Of course, this is what was leading to the very problems that were driving management to continually complain about cost. The project team took an unusual approach to the problem. Since the data historian sat between the control system and the business computer (an IBM 360), it was able to combine information from both systems. The project team extracted information from the purchasing system on the cost of the various ingredients used in making paper and the flow rates from the control system and created a hybrid display that showed the usage--not in classic process units--but in dollars per ton of production. Thus, the operators were able to get immediate feedback on the economic implications of the adjustments to the process they were making. Since the plant, while unionized, had managed to implement a profit sharing plan, the operators were well incentivized to help control costs.

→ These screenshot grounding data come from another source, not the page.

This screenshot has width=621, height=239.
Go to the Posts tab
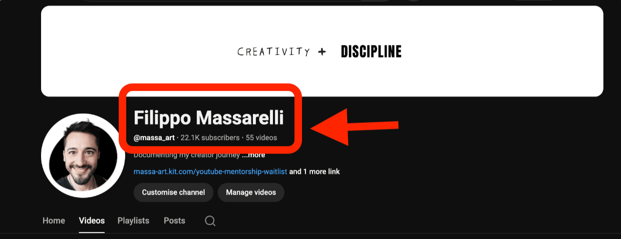pos(174,220)
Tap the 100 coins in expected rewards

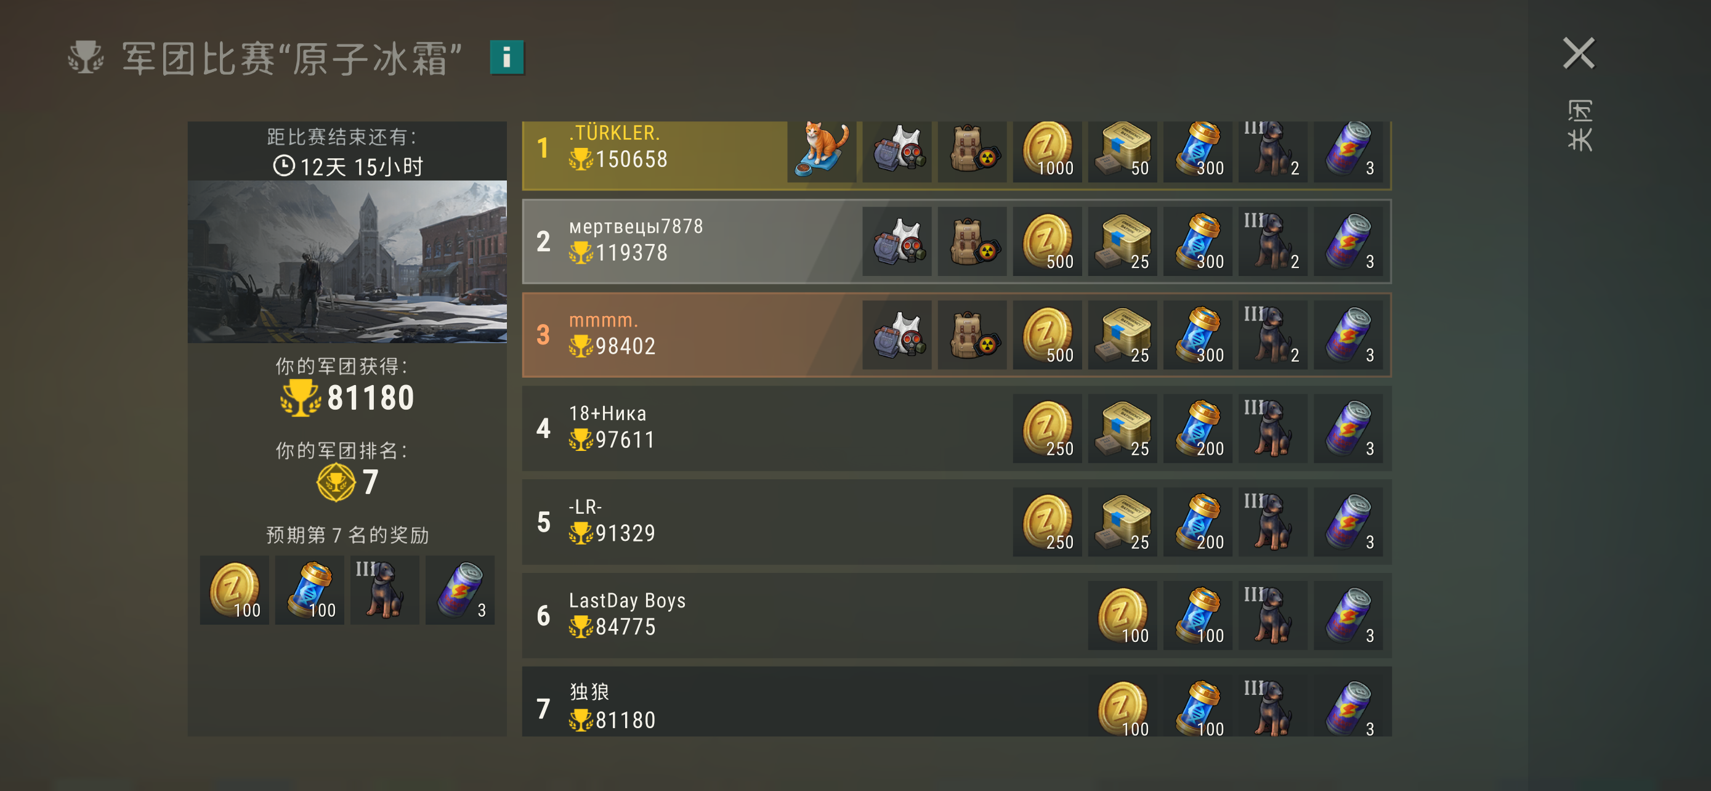tap(234, 590)
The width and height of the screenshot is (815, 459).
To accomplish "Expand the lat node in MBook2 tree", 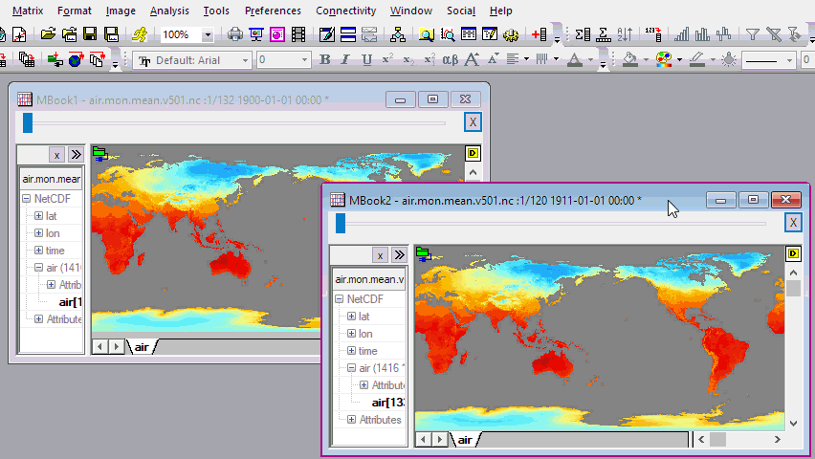I will [x=351, y=317].
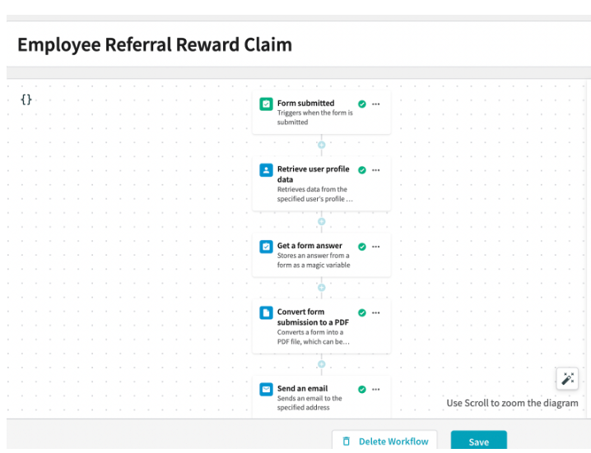The image size is (591, 453).
Task: Open three-dot menu on Get a form answer
Action: pyautogui.click(x=376, y=247)
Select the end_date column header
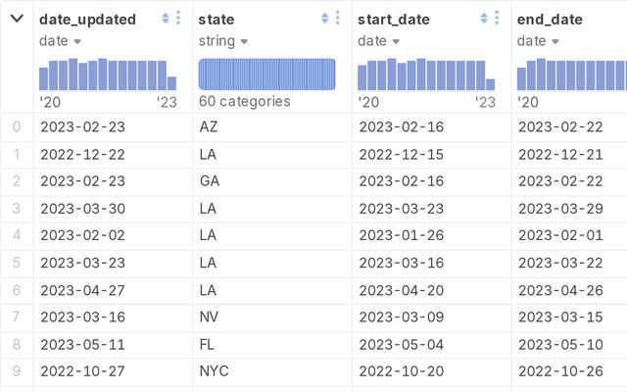This screenshot has height=392, width=627. pyautogui.click(x=550, y=20)

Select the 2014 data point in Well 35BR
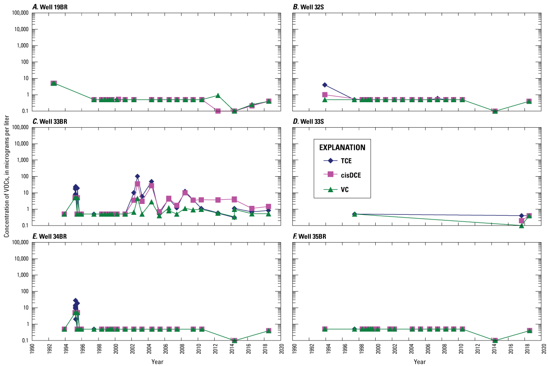click(x=495, y=340)
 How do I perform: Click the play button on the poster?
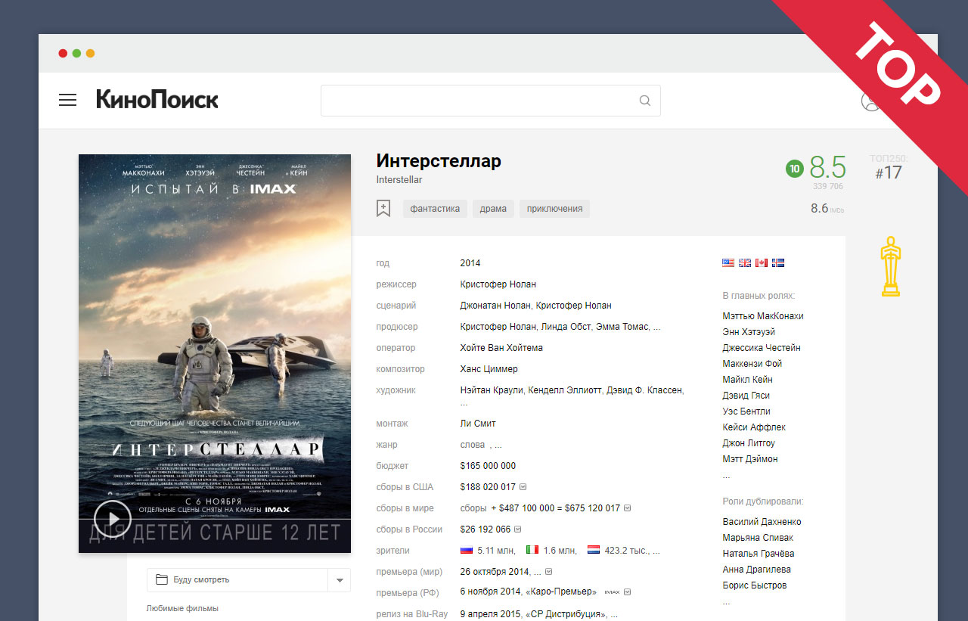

The results of giving operators business information was a savings of well over $400,000 in today’s dollars. So by giving the plant floor staff insight into the business drivers, a group of $30-an-hour individuals generated significant savings. The argument can be made that we need to do more of this, letting plant floor people understand the financial implications of their decisions, while incentivizing them to make the right ones, so they can prevent the problem from ever occurring. Is it not far better to never have a problem like excessive TiO2 costs by giving operators more information than having a $2,000,000 a year executive use a tool only to identify the problem instead?
I make the case that while EMI and the IoT are providing valuable insight into manufacturing operations, there is as much or more to be gained by giving manufacturing staff the financial insight into the business, at least as it relates to their specific jobs.